Segment Open

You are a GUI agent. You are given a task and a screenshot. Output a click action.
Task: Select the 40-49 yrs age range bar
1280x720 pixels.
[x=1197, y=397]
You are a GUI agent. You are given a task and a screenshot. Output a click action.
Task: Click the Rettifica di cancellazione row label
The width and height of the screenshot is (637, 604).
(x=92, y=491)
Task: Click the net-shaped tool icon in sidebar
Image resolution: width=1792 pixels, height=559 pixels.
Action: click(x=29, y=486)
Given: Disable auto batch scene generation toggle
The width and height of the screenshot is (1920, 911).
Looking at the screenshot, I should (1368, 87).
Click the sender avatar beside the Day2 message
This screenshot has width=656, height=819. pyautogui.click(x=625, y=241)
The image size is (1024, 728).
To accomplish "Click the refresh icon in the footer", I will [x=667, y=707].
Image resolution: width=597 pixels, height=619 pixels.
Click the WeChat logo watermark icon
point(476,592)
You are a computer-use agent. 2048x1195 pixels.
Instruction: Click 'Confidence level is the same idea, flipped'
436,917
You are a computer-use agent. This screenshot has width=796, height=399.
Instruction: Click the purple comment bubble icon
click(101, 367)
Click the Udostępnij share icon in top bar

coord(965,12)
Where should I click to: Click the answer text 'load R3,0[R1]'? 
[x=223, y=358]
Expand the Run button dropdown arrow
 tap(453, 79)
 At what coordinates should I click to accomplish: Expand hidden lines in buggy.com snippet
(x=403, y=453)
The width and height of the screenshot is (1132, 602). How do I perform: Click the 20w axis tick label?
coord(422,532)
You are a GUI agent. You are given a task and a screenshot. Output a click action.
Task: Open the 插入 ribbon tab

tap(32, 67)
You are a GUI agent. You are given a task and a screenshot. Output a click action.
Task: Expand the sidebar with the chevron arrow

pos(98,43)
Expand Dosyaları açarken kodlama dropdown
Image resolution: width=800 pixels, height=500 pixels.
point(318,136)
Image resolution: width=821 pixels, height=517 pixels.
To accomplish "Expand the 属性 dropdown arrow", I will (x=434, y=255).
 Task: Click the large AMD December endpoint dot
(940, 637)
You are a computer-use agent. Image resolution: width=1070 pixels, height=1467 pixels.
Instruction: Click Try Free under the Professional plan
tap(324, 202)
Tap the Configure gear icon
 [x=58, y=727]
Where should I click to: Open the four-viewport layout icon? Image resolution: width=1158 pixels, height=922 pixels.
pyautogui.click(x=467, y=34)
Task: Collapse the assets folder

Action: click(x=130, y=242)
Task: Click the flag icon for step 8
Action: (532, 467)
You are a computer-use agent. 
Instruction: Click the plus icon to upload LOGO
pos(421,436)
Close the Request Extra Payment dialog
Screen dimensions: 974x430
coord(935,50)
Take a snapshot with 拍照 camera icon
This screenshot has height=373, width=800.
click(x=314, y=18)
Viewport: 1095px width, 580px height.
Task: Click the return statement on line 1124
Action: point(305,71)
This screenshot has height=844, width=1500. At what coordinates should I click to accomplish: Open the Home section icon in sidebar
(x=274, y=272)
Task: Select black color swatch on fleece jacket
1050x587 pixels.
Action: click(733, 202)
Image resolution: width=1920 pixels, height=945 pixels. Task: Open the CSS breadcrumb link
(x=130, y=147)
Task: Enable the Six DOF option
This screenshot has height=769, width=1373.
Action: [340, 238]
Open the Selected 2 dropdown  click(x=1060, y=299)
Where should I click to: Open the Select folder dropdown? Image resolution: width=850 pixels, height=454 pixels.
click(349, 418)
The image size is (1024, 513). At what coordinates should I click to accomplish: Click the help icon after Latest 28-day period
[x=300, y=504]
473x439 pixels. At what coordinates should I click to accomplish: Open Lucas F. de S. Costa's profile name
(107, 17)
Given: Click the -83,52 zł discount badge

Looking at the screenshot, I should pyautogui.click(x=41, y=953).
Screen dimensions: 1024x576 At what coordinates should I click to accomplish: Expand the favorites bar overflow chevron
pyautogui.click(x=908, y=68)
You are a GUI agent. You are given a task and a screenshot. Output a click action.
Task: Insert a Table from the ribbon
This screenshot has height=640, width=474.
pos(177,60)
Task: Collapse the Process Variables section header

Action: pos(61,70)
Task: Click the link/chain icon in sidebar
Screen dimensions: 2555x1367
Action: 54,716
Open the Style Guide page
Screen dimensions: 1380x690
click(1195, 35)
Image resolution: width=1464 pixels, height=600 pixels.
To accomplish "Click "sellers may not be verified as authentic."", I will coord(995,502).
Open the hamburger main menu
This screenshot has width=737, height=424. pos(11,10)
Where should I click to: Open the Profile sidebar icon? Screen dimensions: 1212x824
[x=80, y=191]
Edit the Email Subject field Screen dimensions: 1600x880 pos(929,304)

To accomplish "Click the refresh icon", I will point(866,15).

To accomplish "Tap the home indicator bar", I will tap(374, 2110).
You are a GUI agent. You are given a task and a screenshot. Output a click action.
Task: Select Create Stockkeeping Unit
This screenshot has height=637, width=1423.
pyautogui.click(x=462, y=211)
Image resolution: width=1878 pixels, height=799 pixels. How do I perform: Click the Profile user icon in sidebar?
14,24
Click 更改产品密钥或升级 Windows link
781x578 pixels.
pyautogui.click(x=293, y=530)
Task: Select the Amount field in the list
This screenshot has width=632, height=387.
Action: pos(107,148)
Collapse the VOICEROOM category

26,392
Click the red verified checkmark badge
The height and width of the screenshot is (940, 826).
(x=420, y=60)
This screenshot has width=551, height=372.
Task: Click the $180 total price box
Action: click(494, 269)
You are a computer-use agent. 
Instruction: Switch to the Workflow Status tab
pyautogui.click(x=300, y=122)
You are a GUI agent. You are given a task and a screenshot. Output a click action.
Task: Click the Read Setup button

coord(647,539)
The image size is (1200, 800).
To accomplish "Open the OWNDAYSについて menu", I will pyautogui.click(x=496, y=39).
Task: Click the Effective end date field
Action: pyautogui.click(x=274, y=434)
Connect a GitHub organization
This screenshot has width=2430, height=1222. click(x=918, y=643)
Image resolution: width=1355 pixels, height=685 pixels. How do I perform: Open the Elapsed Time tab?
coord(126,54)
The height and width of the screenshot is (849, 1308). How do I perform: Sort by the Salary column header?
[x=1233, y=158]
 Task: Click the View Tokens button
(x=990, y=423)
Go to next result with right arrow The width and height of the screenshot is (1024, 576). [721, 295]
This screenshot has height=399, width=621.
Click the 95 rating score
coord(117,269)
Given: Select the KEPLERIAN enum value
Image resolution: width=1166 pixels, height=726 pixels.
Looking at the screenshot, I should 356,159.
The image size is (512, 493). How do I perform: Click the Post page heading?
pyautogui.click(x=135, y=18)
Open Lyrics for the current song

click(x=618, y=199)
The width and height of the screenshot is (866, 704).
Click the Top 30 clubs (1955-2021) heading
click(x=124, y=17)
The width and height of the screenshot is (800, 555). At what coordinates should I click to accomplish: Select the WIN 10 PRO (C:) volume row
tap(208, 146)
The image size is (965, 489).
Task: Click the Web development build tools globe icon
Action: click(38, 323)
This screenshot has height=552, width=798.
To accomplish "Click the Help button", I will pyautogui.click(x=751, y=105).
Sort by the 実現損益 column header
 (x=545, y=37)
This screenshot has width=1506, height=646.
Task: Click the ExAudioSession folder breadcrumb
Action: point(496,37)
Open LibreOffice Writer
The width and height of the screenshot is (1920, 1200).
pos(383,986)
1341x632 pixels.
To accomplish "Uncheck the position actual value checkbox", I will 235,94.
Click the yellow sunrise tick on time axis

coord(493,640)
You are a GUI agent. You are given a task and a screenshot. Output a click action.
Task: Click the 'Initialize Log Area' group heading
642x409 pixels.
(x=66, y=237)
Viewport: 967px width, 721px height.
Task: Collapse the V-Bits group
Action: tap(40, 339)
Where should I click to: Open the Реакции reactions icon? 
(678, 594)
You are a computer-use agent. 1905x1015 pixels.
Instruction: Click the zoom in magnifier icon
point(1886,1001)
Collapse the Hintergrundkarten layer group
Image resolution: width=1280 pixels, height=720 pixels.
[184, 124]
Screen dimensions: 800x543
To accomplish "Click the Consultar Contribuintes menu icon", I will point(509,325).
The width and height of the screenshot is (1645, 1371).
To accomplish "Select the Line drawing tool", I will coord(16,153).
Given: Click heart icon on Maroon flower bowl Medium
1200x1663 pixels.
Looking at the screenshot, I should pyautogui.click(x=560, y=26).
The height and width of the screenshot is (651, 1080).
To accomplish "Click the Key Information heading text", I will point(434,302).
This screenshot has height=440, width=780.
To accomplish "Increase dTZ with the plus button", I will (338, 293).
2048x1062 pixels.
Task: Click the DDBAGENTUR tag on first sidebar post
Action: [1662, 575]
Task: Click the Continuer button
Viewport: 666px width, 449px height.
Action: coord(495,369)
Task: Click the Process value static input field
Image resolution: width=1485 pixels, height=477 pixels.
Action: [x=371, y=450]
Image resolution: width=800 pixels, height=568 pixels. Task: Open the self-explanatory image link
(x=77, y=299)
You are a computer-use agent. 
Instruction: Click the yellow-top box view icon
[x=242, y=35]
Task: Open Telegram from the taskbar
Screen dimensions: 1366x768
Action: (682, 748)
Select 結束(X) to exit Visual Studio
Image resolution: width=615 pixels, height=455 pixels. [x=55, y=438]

Segment Closed

> _Your task_
Return, exactly as they stand, the lines from the start of the records above through the line with "The image size is (1024, 728).", both ends included, and no other lines.

> _Solution for this exercise_
You are a GUI agent. You are given a task and a screenshot. Output a click action.
Task: Select the 40-49 yrs age range bar
1280x720 pixels.
[x=1197, y=397]
You are a GUI agent. You are given a task and a screenshot. Output a click action.
Task: Click the Rettifica di cancellazione row label
The width and height of the screenshot is (637, 604).
(x=92, y=491)
Task: Click the net-shaped tool icon in sidebar
Image resolution: width=1792 pixels, height=559 pixels.
Action: click(x=29, y=486)
Given: Disable auto batch scene generation toggle
The width and height of the screenshot is (1920, 911).
Looking at the screenshot, I should (1368, 87).
Click the sender avatar beside the Day2 message
This screenshot has width=656, height=819. pyautogui.click(x=625, y=241)
The image size is (1024, 728).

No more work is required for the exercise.